begin Passage to read

Weisner v. Benenson

275 A.D.2d 324

This text of 275 A.D.2d 324 (Weisner v. Benenson) is published on Counsel Stack Legal Research, covering Appellate Division of the Supreme Court of the State of New York primary law. Counsel Stack provides free access to over 12 million legal documents including statutes, case law, regulations, and constitutions.

Bluebook
Weisner v. Benenson, 275 A.D.2d 324 (N.Y. Ct. App. 1949).

Opinion

Van Voorhis, J.

The defendants appeal from an interlocutory judgment determining that plaintiff and defendant Robert Benenson entered into a joint venture for the acquisition as an investment of a parcel of real property, occupied by the Hearn Department Store, at 4r-6 West 14th Street and 3 West 13th Street, in the borough of Manhattan, city and State of New York, and directing an accounting of said joint venture. Defendant 4-6 West 14th Street Corporation is the vehicle by which the trial court has held that this joint venture was to have been accomplished.

It is undisputed, and the court has found, that there was no contract, nor any note or memorandum {hereof, in writing, expressing the consideration, signed by the party to be charged. If there was merely an oral contract between plaintiff and defendant Benenson for the purchase of real property as tenants in common, plaintiff is barred from recovery by the Statute of Frauds (Real Property Law, § 259). On the other hand, if it was, as has been held, a contract for a partnership or joint venture in lands, no writing was necessary (Chester v. Dickerson, 54 N. Y. 1; Mattikow v. Sudarsky, 248 N. Y. 404).

This legal distinction for many years has caused parties desiring to enforce oral contracts for the conveyance of land to endeavor to spell out joint ventures or partnerships, in order to escape the bar of the Statute of Frauds. The evidence in litigations of this kind should be scrutinized in order to determine whether the facts warrant a conclusion that a joint venture or partnership was formed. Thus, in Pounds v. Egbert (117 [326]*326App. Div. 756, 761, Miller, J.) this court stated: “ In order to determine whether a partnership existed, it is quite essential to know the terms of the agreement, and yet all the defendant agreed to do, according to the plaintiff, was to purchase the tract with him and to convey a half interest in the property when he had established an equality as to contributions. The learned counsel for the plaintiff says in his brief that the plaintiff testified to the ‘ conclusion of fact ’ that a copartnership was formed, and would have testified to the terms of the agreement if asked; but calling men partners does not make them such, and I have scanned the record in vain to find that the plaintiff testified to any such conclusion. The only suggestion of a partnership is the statement of the plaintiff that he talked with the defendant about becoming a partner, but this is followed by a statement of a specific agreement tending to indicate an understanding that the parties were to be tenants in common.”

It becomes necessary, therefore, to analyze this record in order to ascertain what was the relationship between these parties.

It is evidently true that defendant Benenson and plaintiff’s assignor, Abraham J. Halprin, had engaged in joint ventures in the past respecting other parcels of real estate. No claim is made, however, that this parcel of real property was purchased with funds of any previously constituted joint venture or partnership, or that it was involved in a continuation of any such previous arrangement. The bill of particulars, and the testimony adduced in plaintiff’s behalf, set forth that plaintiff relies on a new agreement for a separate venture, dealing with this particular real estate only, claimed to have been formed on April 16, 1946, at New York City, and subsequently amended on April 23d and May 23d of the same year. It is plaintiff’s contention that the said alleged joint enterprise or partnership was entered into between defendant Benenson and Abraham J. Halprin, each of whom was to participate on an equal basis, but that, with Benenson’s consent and subsequent ratification, Halprin transferred to plaintiff a 25% interest in this venture, and surrendered his other 25% to Benenson.

end Passage to read

__Objective__.
List the earlier court decisions that the opinion in Weisner v. Benenson cites by name. The listing that follows is not required for this work.

begin Stored rows

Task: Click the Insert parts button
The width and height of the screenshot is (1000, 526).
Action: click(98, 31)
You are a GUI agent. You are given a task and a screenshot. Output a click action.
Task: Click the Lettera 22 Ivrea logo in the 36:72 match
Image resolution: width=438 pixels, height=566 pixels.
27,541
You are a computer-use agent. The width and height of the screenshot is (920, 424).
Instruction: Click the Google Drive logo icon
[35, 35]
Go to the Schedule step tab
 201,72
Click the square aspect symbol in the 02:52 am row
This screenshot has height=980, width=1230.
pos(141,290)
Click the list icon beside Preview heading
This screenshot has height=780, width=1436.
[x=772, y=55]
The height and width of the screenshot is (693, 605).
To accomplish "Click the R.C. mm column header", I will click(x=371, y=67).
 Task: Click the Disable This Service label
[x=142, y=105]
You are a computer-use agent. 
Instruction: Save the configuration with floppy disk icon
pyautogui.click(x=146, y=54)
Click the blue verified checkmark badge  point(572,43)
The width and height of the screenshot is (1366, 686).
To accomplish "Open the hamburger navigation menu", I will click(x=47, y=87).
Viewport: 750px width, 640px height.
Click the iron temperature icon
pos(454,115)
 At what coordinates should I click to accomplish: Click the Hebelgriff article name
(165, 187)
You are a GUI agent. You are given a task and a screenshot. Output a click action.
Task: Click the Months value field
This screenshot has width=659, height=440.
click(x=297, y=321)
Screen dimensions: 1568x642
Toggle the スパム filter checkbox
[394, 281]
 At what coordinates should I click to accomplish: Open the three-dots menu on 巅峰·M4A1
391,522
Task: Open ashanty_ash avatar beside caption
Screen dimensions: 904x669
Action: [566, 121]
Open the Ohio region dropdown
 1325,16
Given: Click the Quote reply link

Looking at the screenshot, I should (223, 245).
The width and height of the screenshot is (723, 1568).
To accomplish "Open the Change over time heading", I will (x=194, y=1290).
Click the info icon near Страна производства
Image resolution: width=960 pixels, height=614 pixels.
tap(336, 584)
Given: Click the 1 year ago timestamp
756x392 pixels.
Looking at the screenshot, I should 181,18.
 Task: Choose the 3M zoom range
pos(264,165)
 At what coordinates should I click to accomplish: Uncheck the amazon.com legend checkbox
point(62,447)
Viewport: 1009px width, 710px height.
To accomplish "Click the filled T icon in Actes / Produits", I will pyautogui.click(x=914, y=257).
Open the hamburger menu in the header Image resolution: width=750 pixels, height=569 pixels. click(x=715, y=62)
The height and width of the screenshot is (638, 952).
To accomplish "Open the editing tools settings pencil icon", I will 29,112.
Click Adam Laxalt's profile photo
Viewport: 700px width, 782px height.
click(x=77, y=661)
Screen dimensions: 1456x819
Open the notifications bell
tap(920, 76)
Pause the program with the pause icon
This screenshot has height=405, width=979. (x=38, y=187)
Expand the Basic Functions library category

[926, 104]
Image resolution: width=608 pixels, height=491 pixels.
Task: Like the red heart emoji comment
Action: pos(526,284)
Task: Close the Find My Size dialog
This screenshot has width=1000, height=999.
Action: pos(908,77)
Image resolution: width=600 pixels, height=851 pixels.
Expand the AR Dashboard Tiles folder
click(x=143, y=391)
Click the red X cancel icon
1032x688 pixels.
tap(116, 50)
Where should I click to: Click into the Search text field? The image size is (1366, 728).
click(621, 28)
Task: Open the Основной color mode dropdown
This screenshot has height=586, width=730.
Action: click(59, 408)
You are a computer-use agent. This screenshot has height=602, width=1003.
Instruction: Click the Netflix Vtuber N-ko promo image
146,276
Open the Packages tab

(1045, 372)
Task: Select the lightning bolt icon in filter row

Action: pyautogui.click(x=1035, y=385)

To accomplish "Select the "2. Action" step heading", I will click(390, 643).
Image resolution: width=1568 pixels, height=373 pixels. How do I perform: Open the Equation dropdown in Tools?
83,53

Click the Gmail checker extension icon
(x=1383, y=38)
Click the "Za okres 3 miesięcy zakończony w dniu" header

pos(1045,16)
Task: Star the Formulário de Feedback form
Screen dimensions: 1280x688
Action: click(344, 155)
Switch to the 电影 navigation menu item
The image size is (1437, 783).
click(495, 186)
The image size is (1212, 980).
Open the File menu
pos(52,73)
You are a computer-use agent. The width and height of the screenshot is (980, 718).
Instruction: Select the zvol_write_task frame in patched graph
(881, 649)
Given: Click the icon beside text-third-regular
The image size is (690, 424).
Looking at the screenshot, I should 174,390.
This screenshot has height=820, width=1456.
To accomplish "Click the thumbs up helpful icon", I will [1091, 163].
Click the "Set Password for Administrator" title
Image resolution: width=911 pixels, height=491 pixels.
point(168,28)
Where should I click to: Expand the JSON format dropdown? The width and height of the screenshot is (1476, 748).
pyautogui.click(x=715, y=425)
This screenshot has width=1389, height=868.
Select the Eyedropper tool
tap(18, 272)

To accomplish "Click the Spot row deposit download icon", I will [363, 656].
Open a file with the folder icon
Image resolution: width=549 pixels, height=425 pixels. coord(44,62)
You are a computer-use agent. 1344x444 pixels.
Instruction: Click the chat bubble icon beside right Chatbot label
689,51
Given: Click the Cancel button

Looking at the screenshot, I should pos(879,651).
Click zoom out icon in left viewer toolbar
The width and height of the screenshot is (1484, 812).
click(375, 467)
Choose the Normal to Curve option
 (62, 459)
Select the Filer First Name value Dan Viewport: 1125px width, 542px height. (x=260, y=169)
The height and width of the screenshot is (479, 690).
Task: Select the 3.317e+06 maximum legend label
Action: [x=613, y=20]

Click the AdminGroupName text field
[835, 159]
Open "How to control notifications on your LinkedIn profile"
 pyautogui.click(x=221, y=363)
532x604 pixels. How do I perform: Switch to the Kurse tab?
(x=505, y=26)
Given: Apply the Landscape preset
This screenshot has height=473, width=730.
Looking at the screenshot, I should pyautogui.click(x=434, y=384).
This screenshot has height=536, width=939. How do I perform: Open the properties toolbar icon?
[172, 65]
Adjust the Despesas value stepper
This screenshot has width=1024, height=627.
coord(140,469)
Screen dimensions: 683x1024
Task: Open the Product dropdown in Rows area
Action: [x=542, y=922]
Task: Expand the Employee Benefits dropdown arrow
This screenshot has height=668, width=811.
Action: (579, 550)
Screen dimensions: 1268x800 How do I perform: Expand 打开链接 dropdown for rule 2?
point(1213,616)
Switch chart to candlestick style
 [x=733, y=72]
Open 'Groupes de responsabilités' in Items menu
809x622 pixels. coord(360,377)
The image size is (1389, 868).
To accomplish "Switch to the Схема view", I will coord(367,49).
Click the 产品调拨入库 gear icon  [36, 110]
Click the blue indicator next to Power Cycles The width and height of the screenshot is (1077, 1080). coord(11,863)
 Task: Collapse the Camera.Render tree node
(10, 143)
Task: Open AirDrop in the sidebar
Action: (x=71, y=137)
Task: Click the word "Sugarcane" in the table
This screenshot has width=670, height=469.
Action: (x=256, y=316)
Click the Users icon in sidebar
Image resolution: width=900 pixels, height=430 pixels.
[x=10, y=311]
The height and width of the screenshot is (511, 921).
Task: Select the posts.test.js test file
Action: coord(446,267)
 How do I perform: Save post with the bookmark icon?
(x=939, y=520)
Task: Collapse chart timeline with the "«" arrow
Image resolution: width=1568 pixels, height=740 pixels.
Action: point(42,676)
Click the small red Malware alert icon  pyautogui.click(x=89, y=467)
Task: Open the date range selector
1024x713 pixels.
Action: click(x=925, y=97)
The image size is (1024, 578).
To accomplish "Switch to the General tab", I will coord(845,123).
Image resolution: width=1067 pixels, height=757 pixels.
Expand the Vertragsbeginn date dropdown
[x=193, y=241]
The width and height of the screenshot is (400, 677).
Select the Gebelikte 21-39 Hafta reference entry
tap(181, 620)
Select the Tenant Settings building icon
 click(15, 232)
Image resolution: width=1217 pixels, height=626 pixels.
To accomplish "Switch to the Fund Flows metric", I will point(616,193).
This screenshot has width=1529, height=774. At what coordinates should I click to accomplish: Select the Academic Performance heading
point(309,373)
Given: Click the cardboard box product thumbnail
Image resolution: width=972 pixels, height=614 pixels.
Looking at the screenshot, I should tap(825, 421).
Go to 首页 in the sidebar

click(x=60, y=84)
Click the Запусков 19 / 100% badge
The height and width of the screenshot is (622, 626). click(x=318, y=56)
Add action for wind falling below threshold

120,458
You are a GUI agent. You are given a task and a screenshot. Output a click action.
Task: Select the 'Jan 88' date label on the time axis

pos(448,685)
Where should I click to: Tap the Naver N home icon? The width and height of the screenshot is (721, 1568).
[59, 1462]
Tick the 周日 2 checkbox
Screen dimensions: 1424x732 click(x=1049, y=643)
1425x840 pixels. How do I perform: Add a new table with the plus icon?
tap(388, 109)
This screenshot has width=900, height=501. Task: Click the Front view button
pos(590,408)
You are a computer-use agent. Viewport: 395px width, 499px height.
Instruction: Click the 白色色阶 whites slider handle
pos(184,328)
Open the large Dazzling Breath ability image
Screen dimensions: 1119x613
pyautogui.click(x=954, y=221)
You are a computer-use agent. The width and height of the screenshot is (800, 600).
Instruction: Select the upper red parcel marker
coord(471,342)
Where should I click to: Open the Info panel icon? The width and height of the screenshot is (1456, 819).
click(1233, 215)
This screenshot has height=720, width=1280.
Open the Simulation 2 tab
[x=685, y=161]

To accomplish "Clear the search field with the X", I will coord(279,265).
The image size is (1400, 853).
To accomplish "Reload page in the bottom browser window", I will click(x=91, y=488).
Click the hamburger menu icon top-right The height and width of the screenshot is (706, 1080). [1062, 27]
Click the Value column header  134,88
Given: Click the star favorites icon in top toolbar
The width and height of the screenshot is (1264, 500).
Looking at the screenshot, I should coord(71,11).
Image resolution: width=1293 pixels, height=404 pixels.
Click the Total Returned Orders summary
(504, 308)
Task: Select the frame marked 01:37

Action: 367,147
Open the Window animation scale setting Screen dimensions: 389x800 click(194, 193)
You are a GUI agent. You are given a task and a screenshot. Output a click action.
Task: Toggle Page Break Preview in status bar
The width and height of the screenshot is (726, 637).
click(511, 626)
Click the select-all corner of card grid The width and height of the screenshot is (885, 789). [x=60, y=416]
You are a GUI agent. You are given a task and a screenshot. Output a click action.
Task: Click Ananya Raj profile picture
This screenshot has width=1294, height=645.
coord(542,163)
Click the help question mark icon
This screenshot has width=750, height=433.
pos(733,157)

end Stored rows

__Written response__.
Chester v. Dickerson
Mattikow v. Sudarsky
Pounds v. Egbert